**Article:**
::::

Senate endorses politico-housing complex

Well, I guess I can’t complain about no takers for the “Lost Child of Wallis Competition” over the weekend. If I couldn’t find the inspiration to give up my weekend on the document, I can’t blame anyone else for doing likewise.

I’m glad I bothered this morning, though, because the results are, in a word, shocking. The wanton child has a useful batch of consumer-related reforms but is combined with a range of disastrous regulatory-related recommendations that makes the total package a clarion call for the politico-housing complex to become a permanent feature of the Australian economy.

Recommendations 1-19 look pretty good:

Recommendation 1

The Committee recommends that a broad ranging inquiry into the Australian financial system be established, modelled on that conducted by the Campbell Committee. The terms of reference should be broad, covering the role of banks and other financial institutions in a post-GFC financial environment. The inquiry should be well resourced and have its own secretariat, independent of government departments.

Recommendation 2

The Committee recommends that  the Reserve Bank publish further regular information on banks’ interest margins and returns on equity; and compare these to returns in other industries to allow an assessment of whether risk-adjusted returns in the banking sector are sufficiently high to suggest that competition is inadequate.

Recommendation 3

The Committee recommends that the Australian Bankers’ Association meet with small business representatives to develop a code of practice specifically relating to lending to small business.

Recommendation 4

The Committee recommends that the Government reconsider its decision to ban exit fees, before the amended regulations come into effect, with a view to allowing enough time for  the effectiveness of the existing ban on unfair and unconscionable exit fees (as implemented through ASIC Regulatory Guide 220) to be assessed. If it proceeds with the ban, it  should only apply to authorised deposit-taking institutions.

Recommendation 5

The Committee recommends that  lenders be required to inform borrowers when they take out a loan of the provisions of the National Consumer Credit Protection Act 2009 which relate to unconscionable charges.

Recommendation 6

The Committee recommends that borrowers be required to sign off on a form clearly disclosing any  exit fees applicable to their home or small business loan before making any commitment.

::::

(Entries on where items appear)

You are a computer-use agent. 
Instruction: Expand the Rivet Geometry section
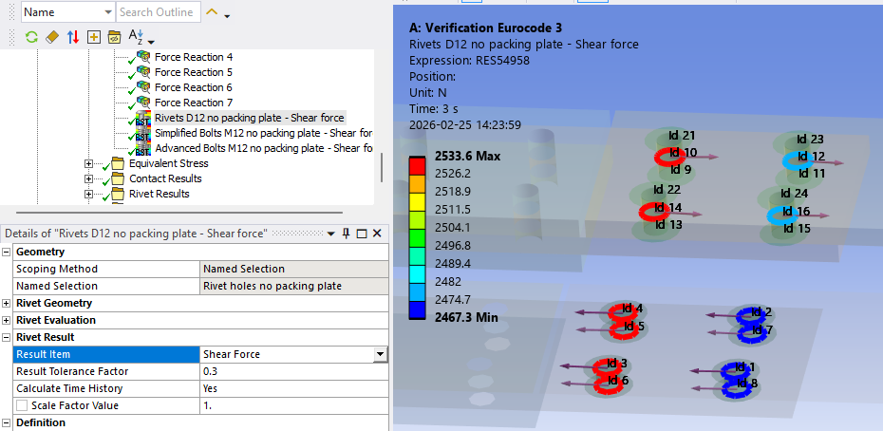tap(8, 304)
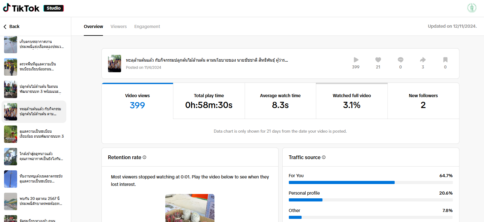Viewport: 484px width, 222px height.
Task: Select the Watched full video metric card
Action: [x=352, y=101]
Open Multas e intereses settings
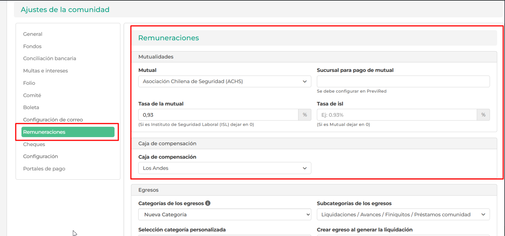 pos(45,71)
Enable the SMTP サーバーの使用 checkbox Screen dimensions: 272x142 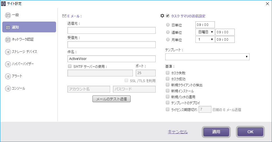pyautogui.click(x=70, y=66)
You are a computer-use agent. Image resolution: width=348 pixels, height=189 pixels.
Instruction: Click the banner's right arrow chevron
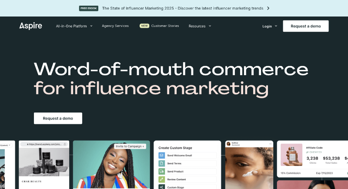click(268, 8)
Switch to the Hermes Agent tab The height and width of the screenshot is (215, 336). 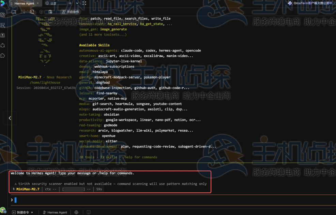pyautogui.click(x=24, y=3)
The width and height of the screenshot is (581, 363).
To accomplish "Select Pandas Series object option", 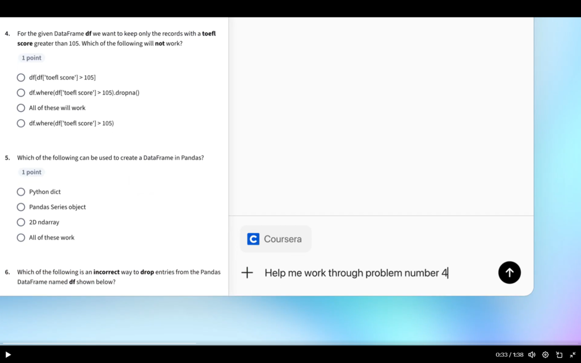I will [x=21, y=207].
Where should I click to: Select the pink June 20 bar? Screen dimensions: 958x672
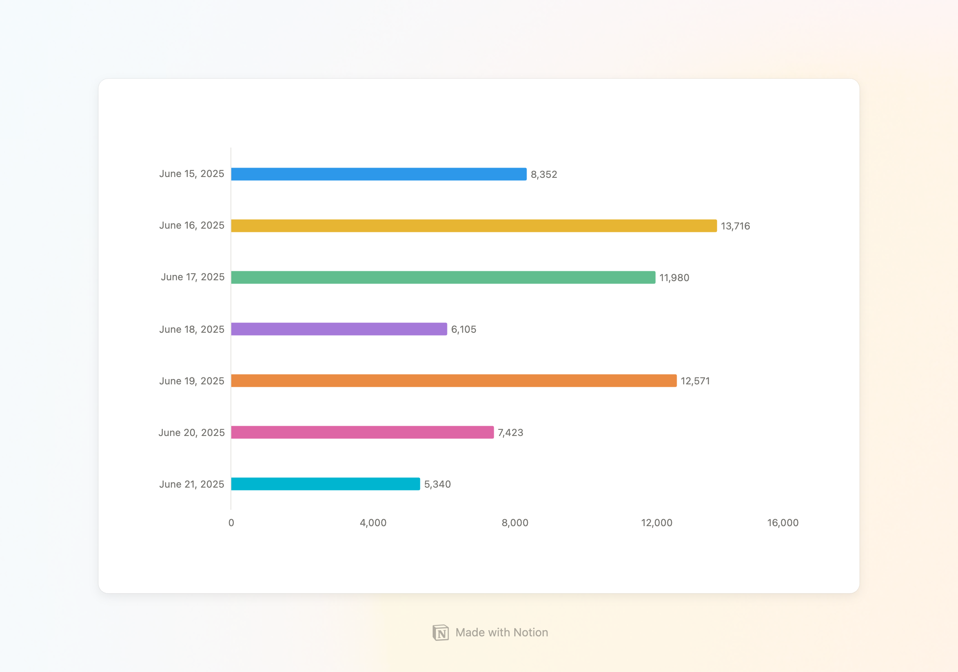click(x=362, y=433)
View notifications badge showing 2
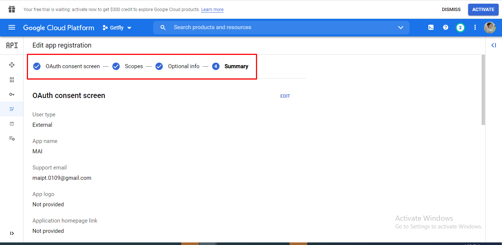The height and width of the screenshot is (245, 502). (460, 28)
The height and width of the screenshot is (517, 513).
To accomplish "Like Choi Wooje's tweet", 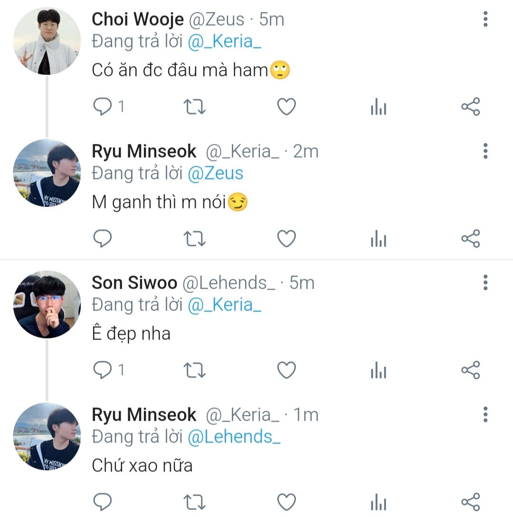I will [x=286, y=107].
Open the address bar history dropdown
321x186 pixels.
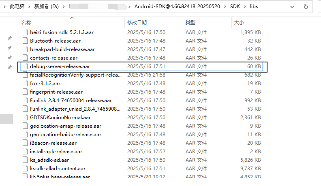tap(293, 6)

::::

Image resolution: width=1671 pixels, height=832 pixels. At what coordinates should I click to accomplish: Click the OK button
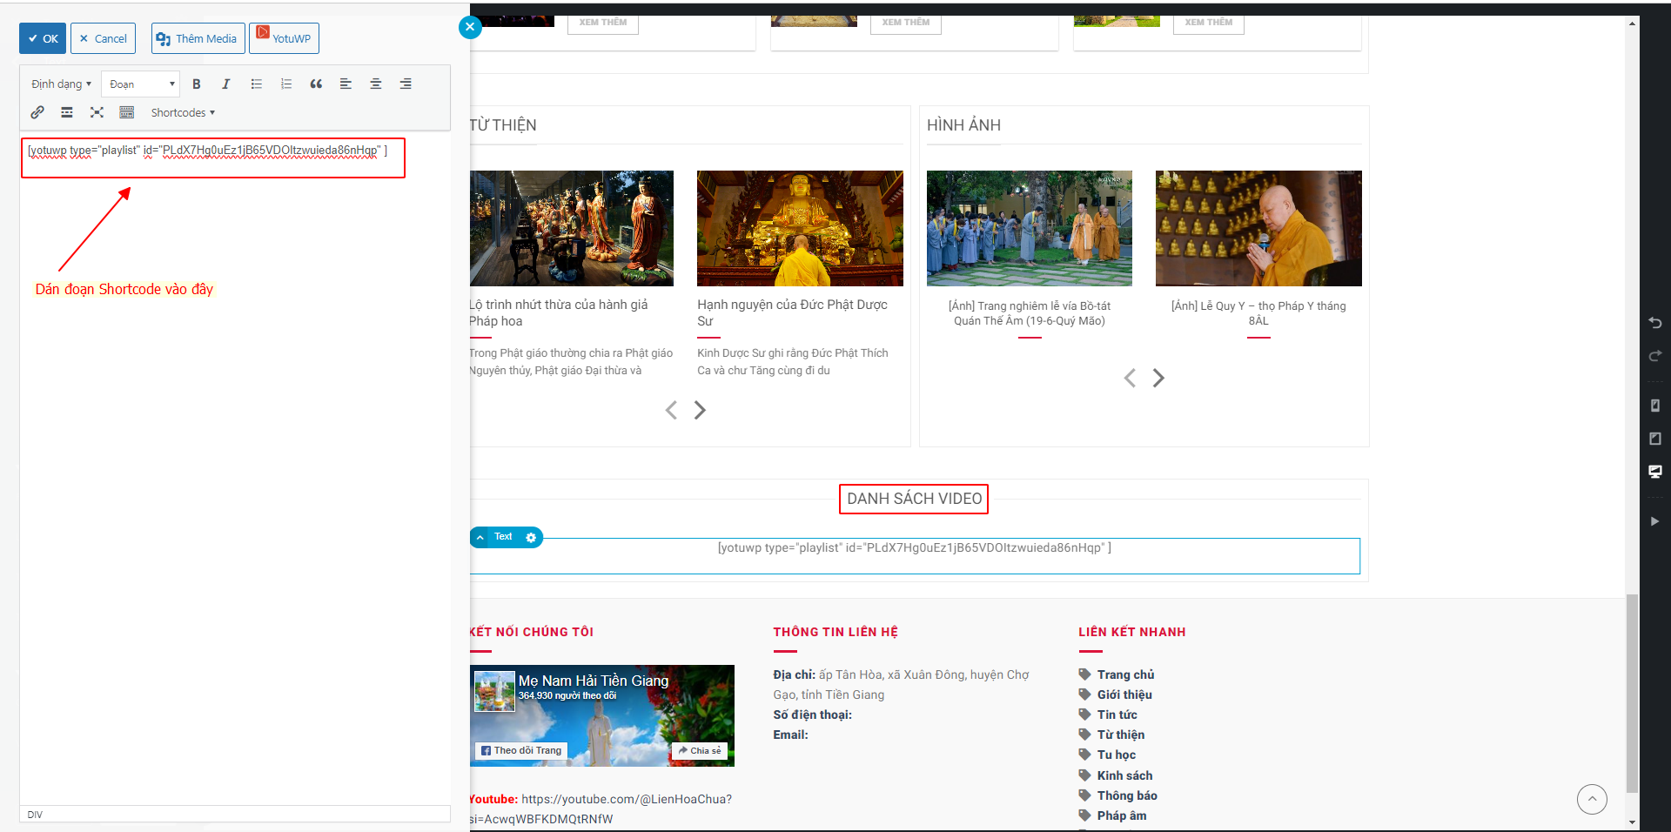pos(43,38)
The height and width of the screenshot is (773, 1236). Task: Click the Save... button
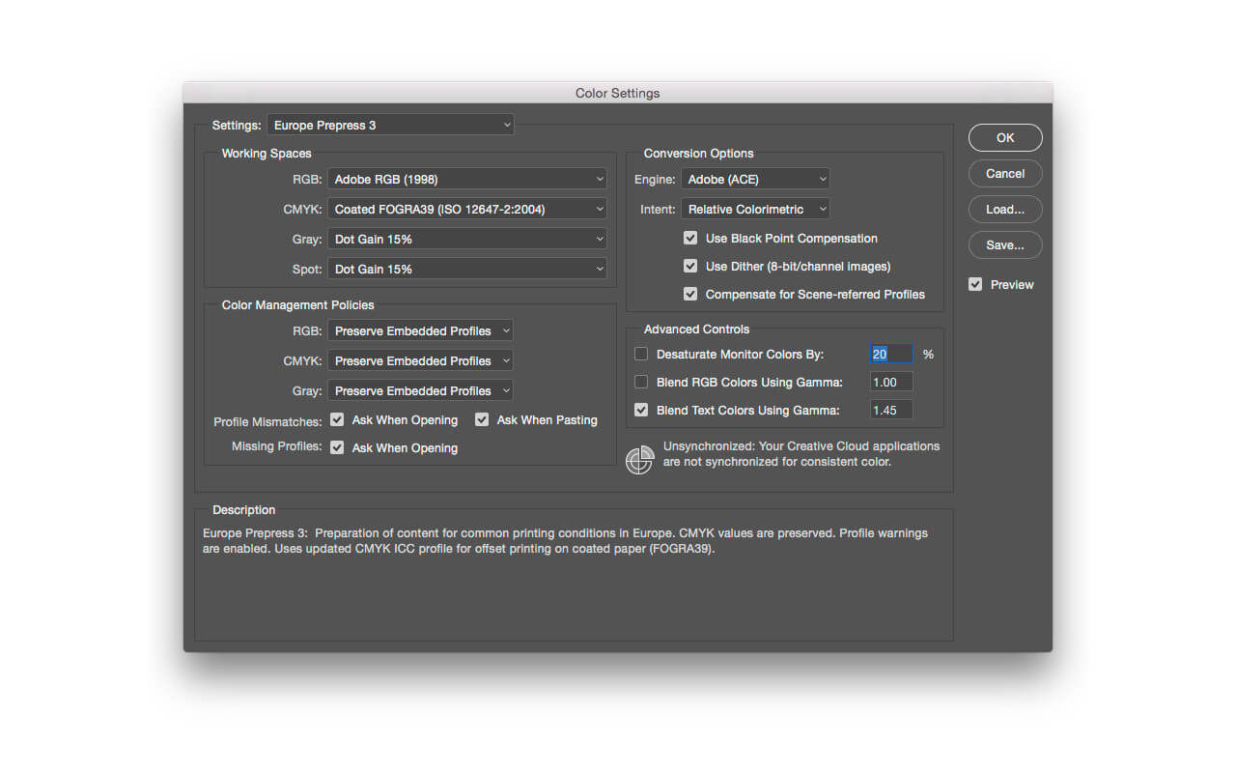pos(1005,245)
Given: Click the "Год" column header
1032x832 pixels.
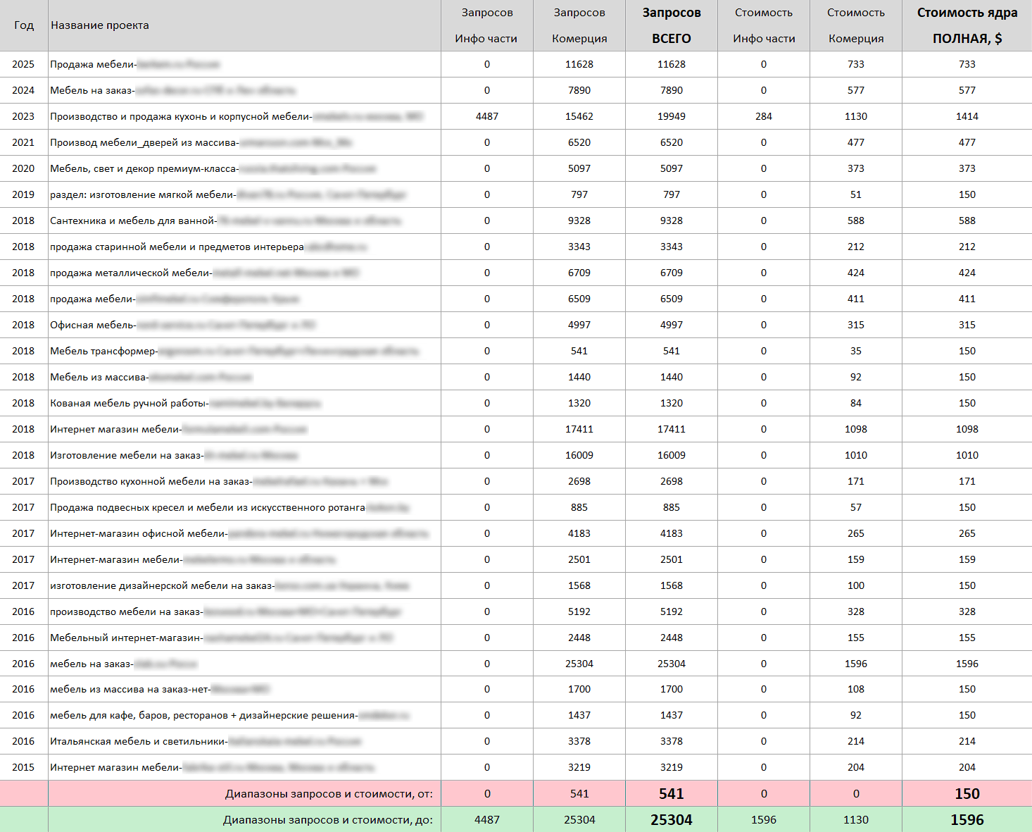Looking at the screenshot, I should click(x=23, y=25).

::::

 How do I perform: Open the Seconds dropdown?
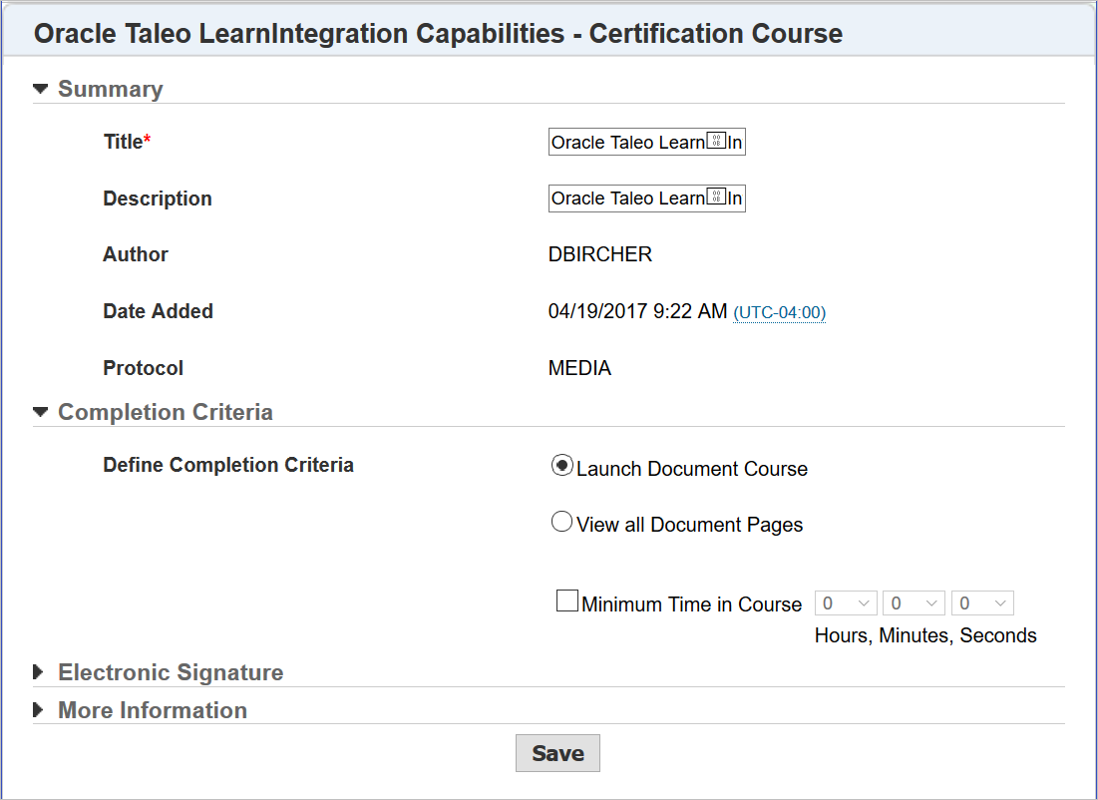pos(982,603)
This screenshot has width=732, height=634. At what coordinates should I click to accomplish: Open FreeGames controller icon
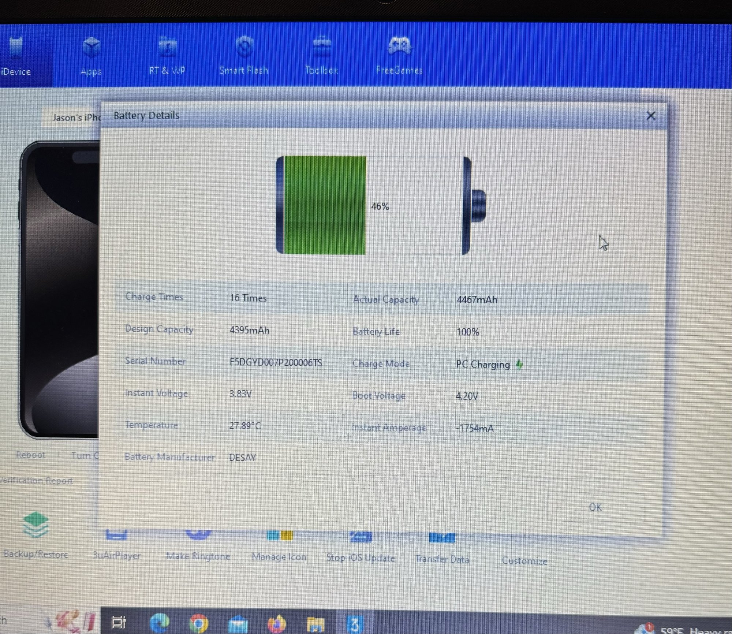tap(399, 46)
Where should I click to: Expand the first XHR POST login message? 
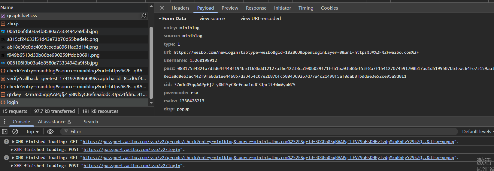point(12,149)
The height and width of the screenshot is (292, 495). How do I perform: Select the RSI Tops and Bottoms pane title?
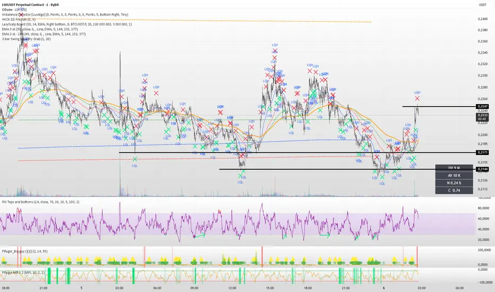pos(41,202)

::::

**Exercises:**
A: Give again the part of the Senate article that opens with the words containing "Senate endorses politico-housing" and closes with "the Australian economy.", replacing "politico-housing complex" with "banking-housing complex".
B: State only the number of lines in the records that contain the string "button". Case counts.
The Senate article has no connection to the records.

**Answers to the exercise:**
A:
Senate endorses banking-housing complex

Well, I guess I can’t complain about no takers for the “Lost Child of Wallis Competition” over the weekend. If I couldn’t find the inspiration to give up my weekend on the document, I can’t blame anyone else for doing likewise.

I’m glad I bothered this morning, though, because the results are, in a word, shocking. The wanton child has a useful batch of consumer-related reforms but is combined with a range of disastrous regulatory-related recommendations that makes the total package a clarion call for the banking-housing complex to become a permanent feature of the Australian economy.

B: 2